RFR: 8370077: C2: make Compile::_major_progress a boolean

Emanuel Peter epeter at openjdk.org
Tue Oct 21 16:39:17 UTC 2025


On Tue, 21 Oct 2025 08:07:15 GMT, Marc Chevalier <mchevalier at openjdk.org> wrote:

> Simply change `Compile::_major_progress` from `int` to `bool` since we are only checking if it's non-zero.
> 
> There is one detail, we used to have
> 
> void          restore_major_progress(int progress) { _major_progress += progress; }
> 
> 
> It is used after some verification code (maybe not only?) that may reset the major progress, using the progress saved before the said code.
> 
> It has a weird semantics:
> 
> Progress before | Progress after verification | Progress after restore
> ----------------|-----------------------------|-----------------------
> 0               | 0                           | 0
> 1               | 0                           | 1
> 0               | 1                           | 1
> 1               | 1                           | 2
> 
> It is rather a or than a restore, and a proper boolean version of that would be
> 
> void restore_major_progress(bool progress) { _major_progress = _major_progress || progress; }
> 
> but then, I'd argue the name is confusing. It also doesn't fit so well the idea that we just want to be back to the situation before the verification code. I suspect the unsaid assumption, is that the 3rd line (progress clear before, set by verification) is not possible. Anyway, I've tried with this or-semantics, or with a more natural
> 
> void set_major_progress(bool progress) { _major_progress = progress; }
> 
> that actually restore what we saved. Both pass (tier1-6 + some internal tests).

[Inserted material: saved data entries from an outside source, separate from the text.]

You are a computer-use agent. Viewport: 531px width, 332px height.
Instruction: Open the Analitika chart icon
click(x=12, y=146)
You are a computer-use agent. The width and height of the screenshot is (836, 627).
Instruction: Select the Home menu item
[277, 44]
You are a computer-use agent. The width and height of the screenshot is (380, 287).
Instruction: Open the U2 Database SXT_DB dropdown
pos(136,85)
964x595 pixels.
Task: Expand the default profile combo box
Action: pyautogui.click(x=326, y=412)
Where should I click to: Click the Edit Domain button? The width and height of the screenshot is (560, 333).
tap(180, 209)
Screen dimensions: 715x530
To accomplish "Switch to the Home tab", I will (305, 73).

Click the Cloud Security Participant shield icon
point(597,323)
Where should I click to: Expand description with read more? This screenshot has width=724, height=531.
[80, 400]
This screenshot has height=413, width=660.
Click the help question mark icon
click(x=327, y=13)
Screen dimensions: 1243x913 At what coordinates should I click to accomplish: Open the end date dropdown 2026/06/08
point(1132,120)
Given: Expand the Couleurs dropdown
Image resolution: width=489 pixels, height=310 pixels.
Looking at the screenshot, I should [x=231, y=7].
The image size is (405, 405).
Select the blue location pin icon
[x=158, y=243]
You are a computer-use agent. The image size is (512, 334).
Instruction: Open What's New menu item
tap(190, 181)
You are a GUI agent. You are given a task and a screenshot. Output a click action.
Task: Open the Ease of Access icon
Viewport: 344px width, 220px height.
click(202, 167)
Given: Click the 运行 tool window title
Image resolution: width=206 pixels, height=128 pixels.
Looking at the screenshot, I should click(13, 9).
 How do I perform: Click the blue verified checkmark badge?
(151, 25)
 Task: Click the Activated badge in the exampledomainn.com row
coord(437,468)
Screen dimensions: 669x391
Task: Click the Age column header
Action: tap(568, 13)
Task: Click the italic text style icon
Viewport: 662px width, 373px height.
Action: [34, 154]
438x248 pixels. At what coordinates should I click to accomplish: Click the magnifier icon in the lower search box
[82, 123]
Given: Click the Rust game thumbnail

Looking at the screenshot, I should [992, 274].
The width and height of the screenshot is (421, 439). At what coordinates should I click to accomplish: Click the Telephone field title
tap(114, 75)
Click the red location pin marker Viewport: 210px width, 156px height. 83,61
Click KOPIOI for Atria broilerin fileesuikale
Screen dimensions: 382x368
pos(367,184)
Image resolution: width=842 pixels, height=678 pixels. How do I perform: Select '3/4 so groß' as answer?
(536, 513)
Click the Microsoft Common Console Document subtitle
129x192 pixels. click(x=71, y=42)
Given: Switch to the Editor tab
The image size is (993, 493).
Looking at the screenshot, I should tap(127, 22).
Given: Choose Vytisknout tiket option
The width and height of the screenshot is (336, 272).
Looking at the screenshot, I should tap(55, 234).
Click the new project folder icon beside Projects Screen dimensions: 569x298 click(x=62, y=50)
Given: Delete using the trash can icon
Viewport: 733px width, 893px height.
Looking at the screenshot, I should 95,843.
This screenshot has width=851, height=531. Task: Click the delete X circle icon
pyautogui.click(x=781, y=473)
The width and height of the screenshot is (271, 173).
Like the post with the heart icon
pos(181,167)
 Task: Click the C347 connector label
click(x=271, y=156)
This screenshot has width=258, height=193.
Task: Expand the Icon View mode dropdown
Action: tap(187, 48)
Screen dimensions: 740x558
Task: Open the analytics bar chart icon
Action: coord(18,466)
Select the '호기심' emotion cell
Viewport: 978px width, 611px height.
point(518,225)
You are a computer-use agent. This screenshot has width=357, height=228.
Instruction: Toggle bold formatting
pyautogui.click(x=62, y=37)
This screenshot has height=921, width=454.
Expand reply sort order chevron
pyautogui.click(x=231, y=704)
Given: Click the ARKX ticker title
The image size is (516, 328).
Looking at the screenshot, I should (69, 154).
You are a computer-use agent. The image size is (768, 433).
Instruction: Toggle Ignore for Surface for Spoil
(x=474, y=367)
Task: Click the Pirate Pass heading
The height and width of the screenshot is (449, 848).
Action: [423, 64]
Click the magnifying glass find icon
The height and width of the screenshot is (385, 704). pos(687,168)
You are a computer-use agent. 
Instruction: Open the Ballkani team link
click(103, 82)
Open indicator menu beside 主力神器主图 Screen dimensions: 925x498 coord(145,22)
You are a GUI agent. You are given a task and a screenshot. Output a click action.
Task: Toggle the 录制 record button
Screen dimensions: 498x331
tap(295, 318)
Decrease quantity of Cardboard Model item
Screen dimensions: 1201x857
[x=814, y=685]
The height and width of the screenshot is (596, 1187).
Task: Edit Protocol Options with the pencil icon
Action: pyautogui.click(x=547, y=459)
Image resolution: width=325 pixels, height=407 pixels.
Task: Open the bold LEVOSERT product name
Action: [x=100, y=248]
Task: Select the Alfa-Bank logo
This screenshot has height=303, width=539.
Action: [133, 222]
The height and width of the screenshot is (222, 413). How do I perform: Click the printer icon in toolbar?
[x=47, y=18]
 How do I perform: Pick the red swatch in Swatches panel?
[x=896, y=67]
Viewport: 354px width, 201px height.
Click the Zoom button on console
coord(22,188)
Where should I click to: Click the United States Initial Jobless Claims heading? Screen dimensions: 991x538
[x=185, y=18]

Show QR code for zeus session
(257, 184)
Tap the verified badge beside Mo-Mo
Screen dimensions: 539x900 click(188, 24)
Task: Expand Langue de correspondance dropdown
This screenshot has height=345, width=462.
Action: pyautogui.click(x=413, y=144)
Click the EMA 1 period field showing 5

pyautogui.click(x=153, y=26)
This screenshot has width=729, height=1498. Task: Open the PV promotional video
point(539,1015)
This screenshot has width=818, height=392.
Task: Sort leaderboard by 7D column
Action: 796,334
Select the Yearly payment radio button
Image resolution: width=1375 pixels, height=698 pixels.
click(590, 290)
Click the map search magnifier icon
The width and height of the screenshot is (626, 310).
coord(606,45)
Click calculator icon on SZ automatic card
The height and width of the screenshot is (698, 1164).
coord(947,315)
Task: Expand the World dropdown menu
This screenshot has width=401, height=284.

Thus, I prefered the simpler semantics.
> 
> Thanks,
> Marc

Thanks for working on this. I agree that the old `restore_major_progress` semantics was a little strange, and hard to understand. So good you are trying to simplify.

I know that all your testing passed... but if there was a bug we may not notice purely with testing. There could also be performance regressions, in cases where we then don't continue optimizing because we messed up and set `major_progress` where it should not be set. Do you think it could make sense to run some performance testing?